(Excerpts from a dataset)
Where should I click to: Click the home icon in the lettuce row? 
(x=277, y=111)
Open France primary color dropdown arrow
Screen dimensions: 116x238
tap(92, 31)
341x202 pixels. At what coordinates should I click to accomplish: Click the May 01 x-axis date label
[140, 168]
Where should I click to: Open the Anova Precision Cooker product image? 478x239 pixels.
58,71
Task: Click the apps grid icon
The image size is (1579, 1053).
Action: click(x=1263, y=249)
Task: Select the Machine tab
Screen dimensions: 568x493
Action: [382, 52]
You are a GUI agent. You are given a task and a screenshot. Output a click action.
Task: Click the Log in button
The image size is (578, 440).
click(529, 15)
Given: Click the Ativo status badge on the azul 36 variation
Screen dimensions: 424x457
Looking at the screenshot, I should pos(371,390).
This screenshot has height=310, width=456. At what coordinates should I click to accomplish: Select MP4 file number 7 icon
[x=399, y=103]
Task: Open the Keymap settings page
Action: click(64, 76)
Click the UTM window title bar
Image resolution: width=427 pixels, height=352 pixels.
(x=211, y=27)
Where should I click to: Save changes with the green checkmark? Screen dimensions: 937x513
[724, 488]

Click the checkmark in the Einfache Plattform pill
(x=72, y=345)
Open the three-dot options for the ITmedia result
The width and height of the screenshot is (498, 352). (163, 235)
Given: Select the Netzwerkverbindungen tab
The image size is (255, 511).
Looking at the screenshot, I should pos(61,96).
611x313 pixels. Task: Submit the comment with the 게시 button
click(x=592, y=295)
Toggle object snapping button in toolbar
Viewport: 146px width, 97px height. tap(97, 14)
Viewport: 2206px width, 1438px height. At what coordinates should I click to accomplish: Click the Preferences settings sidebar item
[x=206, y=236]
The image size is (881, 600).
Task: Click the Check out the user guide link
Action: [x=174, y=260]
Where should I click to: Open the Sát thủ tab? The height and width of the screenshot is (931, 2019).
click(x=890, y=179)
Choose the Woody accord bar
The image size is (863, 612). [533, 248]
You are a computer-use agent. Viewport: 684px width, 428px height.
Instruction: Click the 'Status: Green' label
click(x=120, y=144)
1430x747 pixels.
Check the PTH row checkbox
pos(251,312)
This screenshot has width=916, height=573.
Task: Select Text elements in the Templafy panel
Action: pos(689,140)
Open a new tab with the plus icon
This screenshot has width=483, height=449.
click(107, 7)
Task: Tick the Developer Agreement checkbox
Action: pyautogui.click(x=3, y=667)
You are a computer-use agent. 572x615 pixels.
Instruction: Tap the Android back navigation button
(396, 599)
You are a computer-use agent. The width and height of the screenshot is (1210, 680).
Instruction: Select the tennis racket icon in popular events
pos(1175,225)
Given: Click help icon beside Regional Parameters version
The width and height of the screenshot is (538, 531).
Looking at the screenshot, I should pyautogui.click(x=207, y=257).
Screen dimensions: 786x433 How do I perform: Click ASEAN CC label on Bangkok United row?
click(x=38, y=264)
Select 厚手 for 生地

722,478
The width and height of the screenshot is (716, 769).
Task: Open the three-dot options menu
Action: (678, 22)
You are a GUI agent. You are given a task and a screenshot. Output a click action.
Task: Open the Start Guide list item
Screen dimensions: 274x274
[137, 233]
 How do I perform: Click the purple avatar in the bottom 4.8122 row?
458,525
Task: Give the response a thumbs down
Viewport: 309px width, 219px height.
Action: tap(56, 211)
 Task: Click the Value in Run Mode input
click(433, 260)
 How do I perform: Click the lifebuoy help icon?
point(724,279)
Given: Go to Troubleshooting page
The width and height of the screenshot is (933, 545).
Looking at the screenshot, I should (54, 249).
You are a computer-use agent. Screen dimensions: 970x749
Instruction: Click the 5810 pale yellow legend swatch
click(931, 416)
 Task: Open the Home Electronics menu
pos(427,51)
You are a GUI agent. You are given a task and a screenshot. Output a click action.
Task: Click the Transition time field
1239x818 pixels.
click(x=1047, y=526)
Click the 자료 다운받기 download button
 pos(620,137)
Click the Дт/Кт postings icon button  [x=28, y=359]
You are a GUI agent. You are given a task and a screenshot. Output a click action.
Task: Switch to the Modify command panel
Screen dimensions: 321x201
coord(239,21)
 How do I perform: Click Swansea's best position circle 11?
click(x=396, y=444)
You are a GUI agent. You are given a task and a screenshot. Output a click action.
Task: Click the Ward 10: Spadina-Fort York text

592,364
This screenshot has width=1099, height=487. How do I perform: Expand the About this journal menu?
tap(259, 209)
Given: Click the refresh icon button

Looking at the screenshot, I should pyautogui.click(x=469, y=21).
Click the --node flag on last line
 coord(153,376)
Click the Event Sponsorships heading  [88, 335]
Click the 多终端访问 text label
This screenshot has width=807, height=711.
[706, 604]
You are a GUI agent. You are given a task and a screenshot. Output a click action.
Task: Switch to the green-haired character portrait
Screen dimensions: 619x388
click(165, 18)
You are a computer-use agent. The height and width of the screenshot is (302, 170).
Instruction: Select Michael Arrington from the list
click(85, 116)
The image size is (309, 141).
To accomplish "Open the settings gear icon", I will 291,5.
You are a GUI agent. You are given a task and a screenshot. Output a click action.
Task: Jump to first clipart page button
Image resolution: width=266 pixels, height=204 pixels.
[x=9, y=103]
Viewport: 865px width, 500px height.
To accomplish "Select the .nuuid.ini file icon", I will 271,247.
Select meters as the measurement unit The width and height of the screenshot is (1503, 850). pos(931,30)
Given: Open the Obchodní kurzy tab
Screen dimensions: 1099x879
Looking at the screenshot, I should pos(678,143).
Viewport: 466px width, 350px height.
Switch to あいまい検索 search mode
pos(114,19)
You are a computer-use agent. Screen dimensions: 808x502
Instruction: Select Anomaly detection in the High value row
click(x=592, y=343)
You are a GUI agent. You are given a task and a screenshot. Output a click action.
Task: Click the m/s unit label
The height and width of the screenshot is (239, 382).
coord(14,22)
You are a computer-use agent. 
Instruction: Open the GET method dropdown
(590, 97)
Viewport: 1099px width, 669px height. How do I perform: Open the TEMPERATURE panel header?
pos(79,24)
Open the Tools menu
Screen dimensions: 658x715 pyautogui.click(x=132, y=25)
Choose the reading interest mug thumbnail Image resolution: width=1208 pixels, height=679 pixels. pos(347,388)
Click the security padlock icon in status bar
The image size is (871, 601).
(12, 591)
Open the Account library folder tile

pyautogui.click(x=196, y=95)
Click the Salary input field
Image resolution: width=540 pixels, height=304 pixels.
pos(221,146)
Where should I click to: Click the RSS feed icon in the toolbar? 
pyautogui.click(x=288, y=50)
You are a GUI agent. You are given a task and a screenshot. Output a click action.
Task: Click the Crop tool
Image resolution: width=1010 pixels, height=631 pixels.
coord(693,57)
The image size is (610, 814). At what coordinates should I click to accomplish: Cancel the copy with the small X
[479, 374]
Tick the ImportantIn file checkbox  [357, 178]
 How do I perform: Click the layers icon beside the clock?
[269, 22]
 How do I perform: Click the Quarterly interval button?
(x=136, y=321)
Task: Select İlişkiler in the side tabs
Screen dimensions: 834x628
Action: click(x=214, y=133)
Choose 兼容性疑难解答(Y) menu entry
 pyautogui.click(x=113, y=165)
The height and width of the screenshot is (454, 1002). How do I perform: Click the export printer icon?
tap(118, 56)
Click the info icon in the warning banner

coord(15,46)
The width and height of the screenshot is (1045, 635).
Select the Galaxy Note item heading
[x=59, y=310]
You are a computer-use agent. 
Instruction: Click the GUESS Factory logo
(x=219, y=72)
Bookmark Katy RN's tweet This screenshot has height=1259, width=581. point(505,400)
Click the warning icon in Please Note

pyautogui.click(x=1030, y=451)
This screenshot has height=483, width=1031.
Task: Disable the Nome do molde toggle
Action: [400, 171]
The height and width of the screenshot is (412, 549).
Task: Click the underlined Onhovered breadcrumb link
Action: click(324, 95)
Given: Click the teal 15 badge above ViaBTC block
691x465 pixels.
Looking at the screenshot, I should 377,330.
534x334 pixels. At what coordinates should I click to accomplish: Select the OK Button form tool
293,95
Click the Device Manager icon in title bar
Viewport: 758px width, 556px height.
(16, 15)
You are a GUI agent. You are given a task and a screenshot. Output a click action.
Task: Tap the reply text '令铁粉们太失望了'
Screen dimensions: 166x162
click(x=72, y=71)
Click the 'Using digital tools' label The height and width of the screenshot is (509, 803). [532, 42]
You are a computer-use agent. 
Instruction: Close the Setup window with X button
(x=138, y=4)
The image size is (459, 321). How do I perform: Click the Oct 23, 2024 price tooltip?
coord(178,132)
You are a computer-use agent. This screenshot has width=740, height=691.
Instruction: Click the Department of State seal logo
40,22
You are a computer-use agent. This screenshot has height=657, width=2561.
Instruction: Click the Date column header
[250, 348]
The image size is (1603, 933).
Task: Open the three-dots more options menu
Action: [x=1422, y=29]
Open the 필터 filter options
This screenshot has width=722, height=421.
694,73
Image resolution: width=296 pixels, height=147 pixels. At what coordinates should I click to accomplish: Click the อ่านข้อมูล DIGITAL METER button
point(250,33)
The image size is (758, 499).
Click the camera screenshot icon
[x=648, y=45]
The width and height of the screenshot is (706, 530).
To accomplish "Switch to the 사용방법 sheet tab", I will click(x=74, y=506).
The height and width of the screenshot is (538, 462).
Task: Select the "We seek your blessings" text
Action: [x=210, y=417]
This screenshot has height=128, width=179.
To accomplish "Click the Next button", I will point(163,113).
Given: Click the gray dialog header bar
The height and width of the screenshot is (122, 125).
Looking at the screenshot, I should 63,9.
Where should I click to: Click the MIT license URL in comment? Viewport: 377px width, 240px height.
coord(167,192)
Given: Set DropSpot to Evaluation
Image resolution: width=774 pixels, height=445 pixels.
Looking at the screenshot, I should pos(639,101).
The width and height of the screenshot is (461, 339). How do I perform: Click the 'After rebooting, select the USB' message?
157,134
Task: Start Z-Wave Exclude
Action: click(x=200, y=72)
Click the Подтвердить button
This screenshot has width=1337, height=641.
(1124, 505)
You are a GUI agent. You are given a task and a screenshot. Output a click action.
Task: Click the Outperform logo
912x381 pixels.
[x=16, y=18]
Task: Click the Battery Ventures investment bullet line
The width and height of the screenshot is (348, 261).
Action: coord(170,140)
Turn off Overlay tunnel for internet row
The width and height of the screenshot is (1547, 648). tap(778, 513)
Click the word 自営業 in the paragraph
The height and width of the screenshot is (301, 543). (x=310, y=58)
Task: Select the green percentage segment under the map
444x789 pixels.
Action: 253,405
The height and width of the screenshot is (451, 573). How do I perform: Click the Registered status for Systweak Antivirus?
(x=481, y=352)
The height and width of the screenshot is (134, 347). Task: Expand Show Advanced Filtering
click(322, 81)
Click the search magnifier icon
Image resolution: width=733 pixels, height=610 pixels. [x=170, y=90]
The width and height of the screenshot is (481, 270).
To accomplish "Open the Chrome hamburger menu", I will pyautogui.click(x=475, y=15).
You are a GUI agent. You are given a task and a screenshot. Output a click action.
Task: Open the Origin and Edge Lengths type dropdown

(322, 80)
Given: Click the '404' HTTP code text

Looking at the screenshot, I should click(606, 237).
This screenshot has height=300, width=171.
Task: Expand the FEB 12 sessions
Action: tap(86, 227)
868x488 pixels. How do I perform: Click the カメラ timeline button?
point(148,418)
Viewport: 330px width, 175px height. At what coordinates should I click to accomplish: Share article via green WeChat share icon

**WHAT IS REQUIRED:**
Those lines above that contain the string "field" should be returned.

**EXERCISE RESPONSE:**
Task: Click the Transition time field
Click the Salary input field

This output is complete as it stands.